Then there is prayer. In 2022, the Supreme Court ruled that a football coach could pray at the 50-yard line after games as long as no player was required to join him. We have since seen many debates over prayer in public schools.
Finally, last year Oklahoma approved the country’s first religious charter school, a public school run by a private organization that is freed from many regulations governing traditional public schools. Last month, the Oklahoma Supreme Court struck it down, ruling religious chartering an unconstitutional entanglement of government and religion. Soon after, State Superintendent of Public Instruction Ryan Walters ordered all public schools to incorporate the Bible in instruction from fifth through twelfth grade.
Why inject religion into public schools? Why can families who want religious education not simply go to private institutions?
Quite possibly because there are not enough religious schools to meet demand.

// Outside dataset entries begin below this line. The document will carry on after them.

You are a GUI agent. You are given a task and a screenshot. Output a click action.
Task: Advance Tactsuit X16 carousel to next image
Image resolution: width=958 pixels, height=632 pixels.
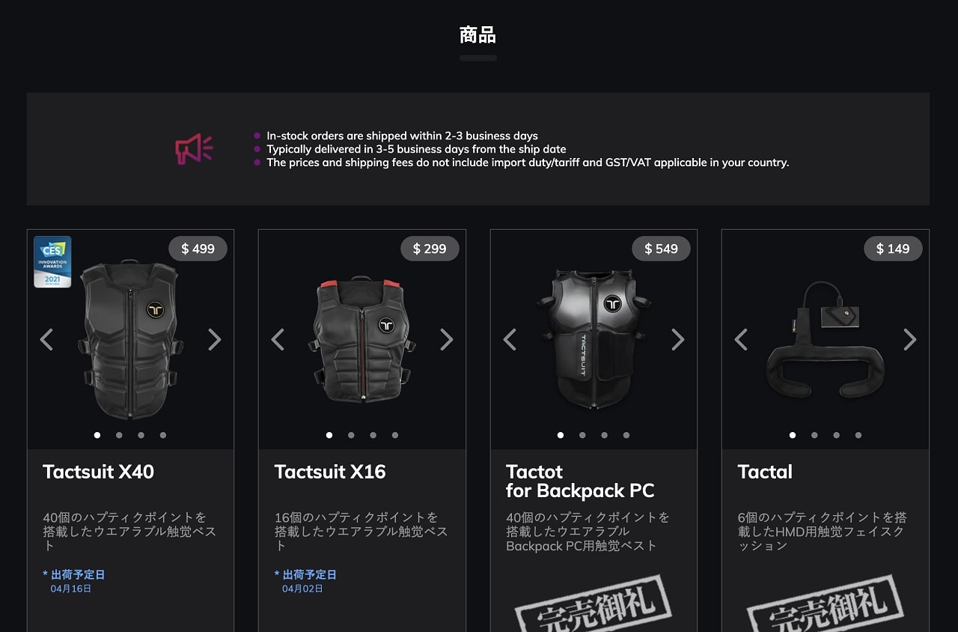447,339
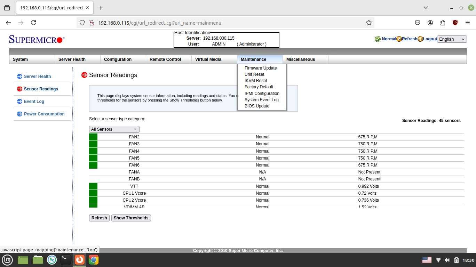Open the terminal from the taskbar
This screenshot has width=476, height=267.
pyautogui.click(x=65, y=260)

While religiosity has been declining in the United States, people are still largely religious. Gallup, for instance, reports that 47% of people in 2023 identified as religious and an additional 33% as spiritual. Of course, many people identifying as religious might not be especially devout. Another Gallup survey found that 41% of people attend services at least monthly, perhaps a better gauge of strong religiosity.

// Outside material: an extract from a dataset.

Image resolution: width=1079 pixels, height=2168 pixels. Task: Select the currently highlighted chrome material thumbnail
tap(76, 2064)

The share of schools that are religious is much lower. Using the most recent federal data on public and private schools, in the 2020–21 school year, there were 123,329 elementary and secondary schools in the U.S. Of those, only 24,090 were private, and only 18,130, or 15%, were religious.

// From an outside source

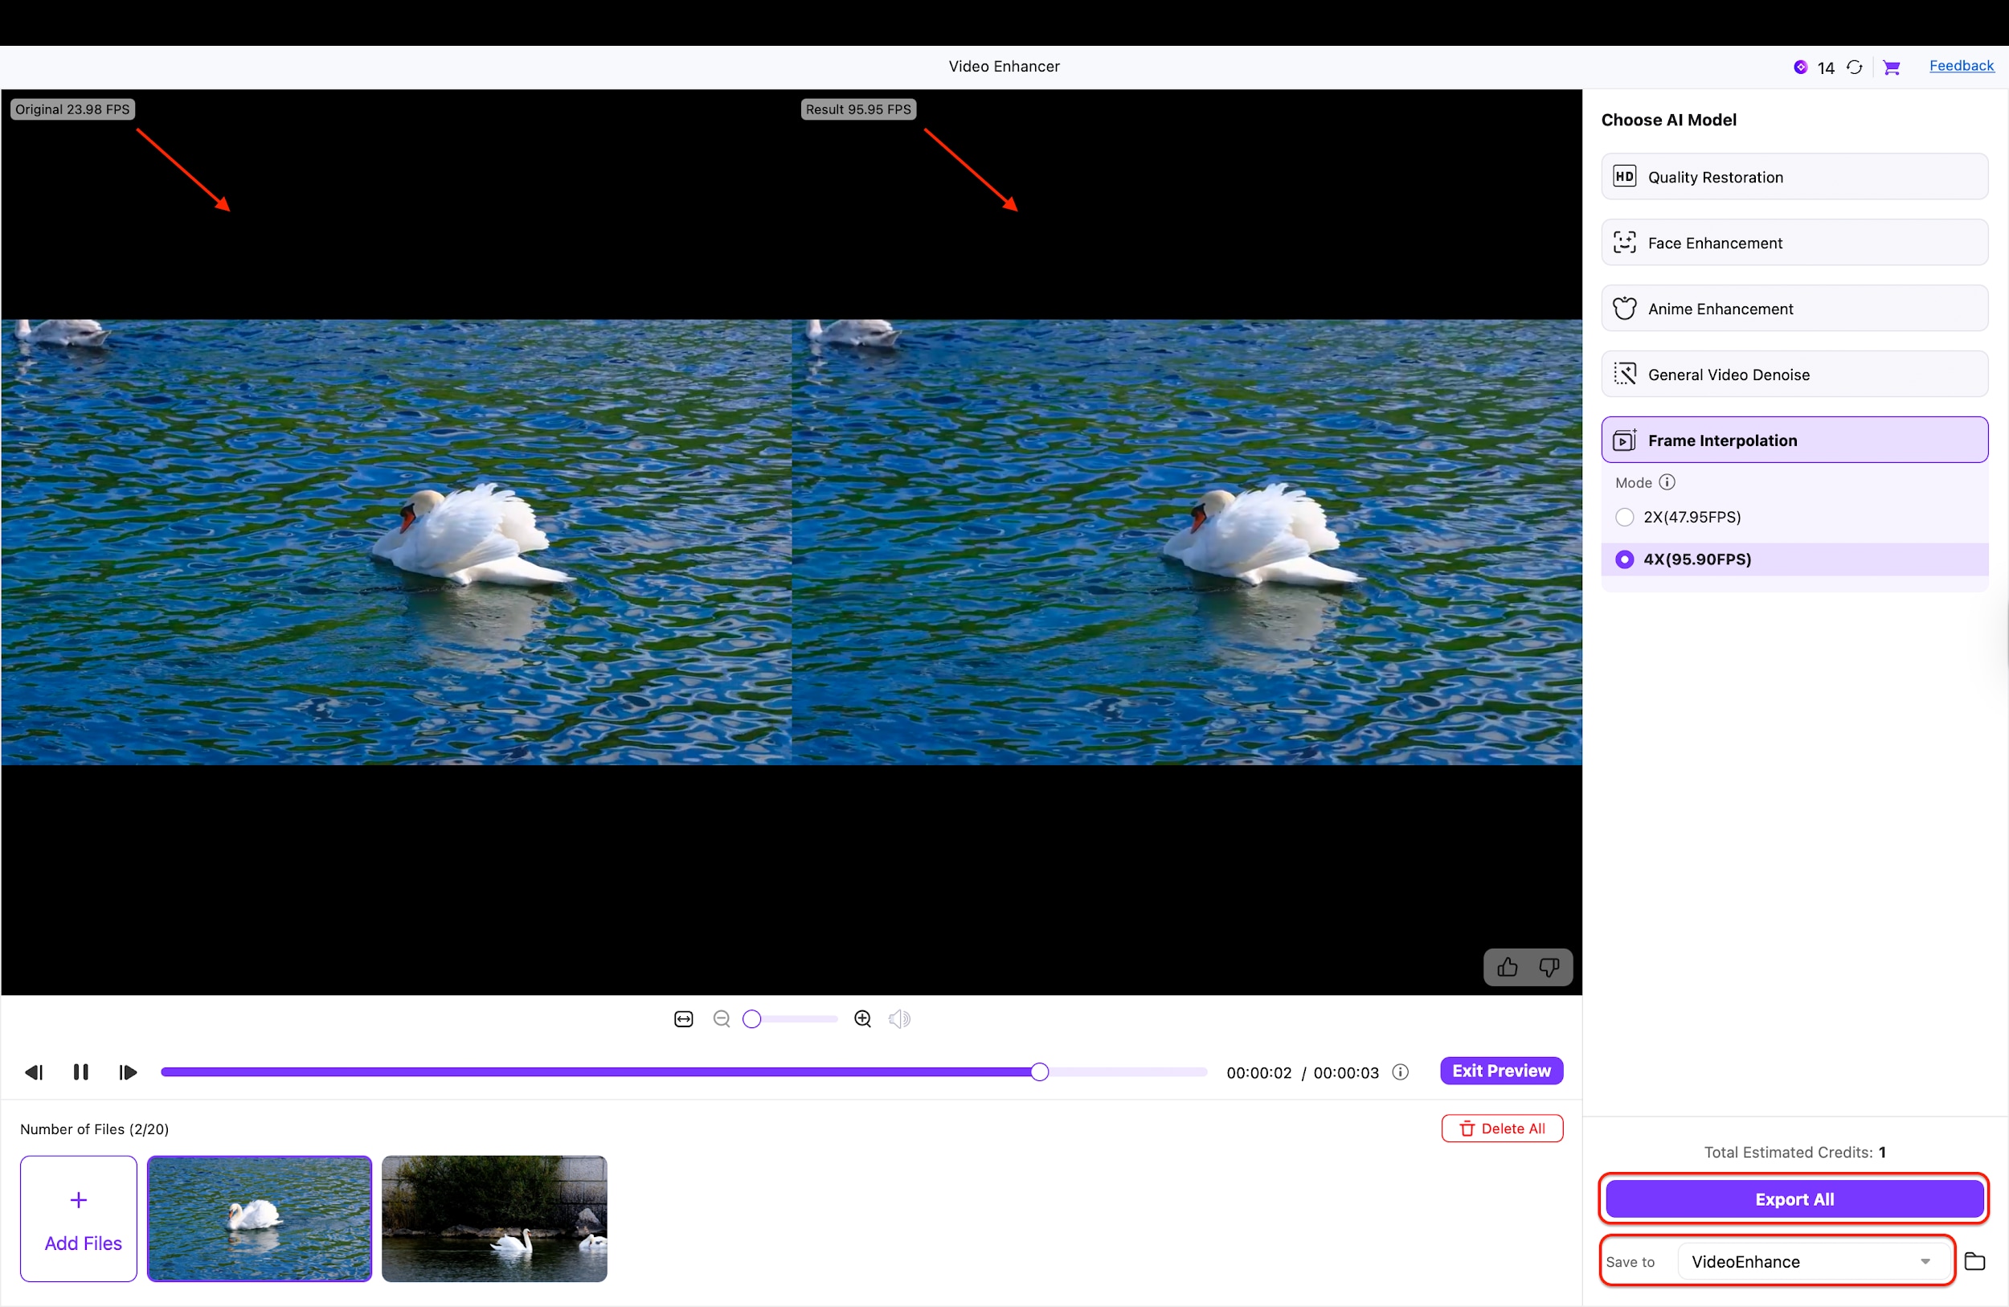Choose the General Video Denoise model

(x=1793, y=374)
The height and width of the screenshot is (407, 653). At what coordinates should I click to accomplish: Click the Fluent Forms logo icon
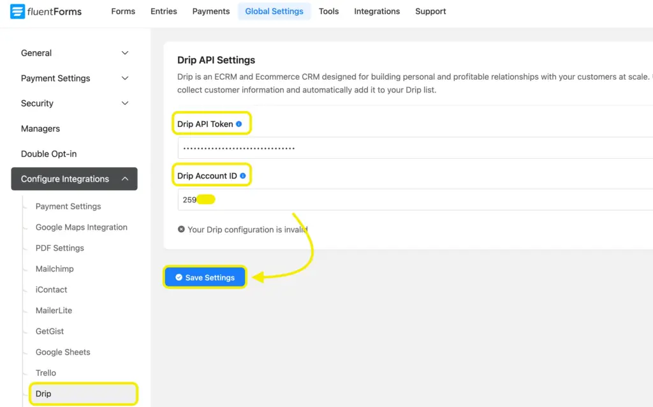[18, 11]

Maybe people tend to be religious but do not want religion in their education. That is possible, but we cannot conclude that because, currently, we systematically discriminate against religious schooling in how we fund education. We require people to pay taxes for “free” public schools, and if they want private, including religious, to pay again.
This almost certainly keeps the religious school supply artificially low. It is very hard to survive financially when the government gives away something you are producing, even if the government version falls short of what people would prefer.
Absent public schools, we cannot assume that 41% to 47% of schools would be religious, but the share would almost certainly be higher.
The good news is that we are in the midst of an explosion of programs that share education funding with families. Since 2021, 11 states have passed universal or near-universal school choice programs, meaning there are no special qualifications to receive funds. Indeed, at the same time Gov. Jeff Landry (R‑LA) signed the Ten Commandments bill, he signed the Louisiana Giving All True Opportunity to Rise Scholarship Program. LA GATOR will let state money be put into education savings accounts that can be used for private school tuition, tutoring, therapies, and more.
School choice programs, which recently surpassed enrolling one million students, are the key to leveling the playing field for religious education, though most only give families a fraction of what would be spent on their children in public schools. In Arizona, for instance, the basic savings account deposit is pegged at 90% of state base funding, or around $7,000. The average total spending per public school student is around $14,000. But even smaller amounts get the ball rolling toward equality.
If religious people could more easily and fairly access religious education, it would help everyone. They could get the education they want without having to impose it in the public schools where, no doubt, many people do not want it. Everyone would come out ahead.